> EXTRAIT CHOISI

Les moyens dont on se sert pour conserver la batate, sont de deux sortes : le premier consiste à laisser les tubercules en terre, sans les déraciner ; il s’agit, pour le second, de les tirer de terre et de les porter dans un endroit sec et frais, à l’abri de l’air extérieur ; car, si l’endroit est humide, les batates s’échauffent, fermentent, ou bien elles germent, pourrissent, et quoiqu’elles soient saines et sans tache, la pourriture s’en empare.

Dans nos climats, les batates se gardent difficilement, à cause des longs hivers, souvent plus humides que froids ; il faut les étendre sur des planches couvertes de deux pouces de sable fin, dans un endroit inaccessible à la gelée, et les recouvrir d’un autre lit de sable de même épaisseur, en les arrangeant de manière qu’elles ne se touchent point. On apporte continuellement de L’Amérique dans nos ports des batates bien conservées, mises avec des cendres le jour qu’elles ont été récoltées, dans des tonneaux, aux fonds desquels on pratique plusieurs trous de l’arrière pour y établir un courant d’air.

> INFORMATIONS AFFICHÉES
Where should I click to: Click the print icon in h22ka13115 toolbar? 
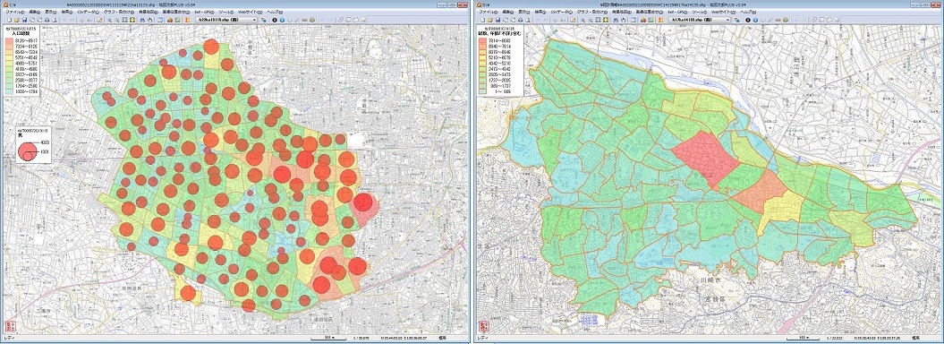(47, 20)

> CONSIGNES
A - Dans nos climats, sur quoi faut-il étendre les batates, d'après l'extrait sur leur conservation ?
B - Relevez, dans l'extrait sur la conservation des batates, tous les verbes qui décrivent ce qui arrive aux batates gardées dans un endroit humide.
C - Reproduisez tout le passage de l'extrait sur la conservation des batates, depuis « Les moyens dont » jusqu'à « pourriture s’en empare. ».

> RÉPONSES DANS L'ORDRE
A - Sur des planches couvertes de deux pouces de sable fin.

B - s'échauffent, fermentent, germent, pourrissent

C -
Les moyens dont on se sert pour conserver la batate, sont de deux sortes : le premier consiste à laisser les tubercules en terre, sans les déraciner ; il s’agit, pour le second, de les tirer de terre et de les porter dans un endroit sec et frais, à l’abri de l’air extérieur ; car, si l’endroit est humide, les batates s’échauffent, fermentent, ou bien elles germent, pourrissent, et quoiqu’elles soient saines et sans tache, la pourriture s’en empare.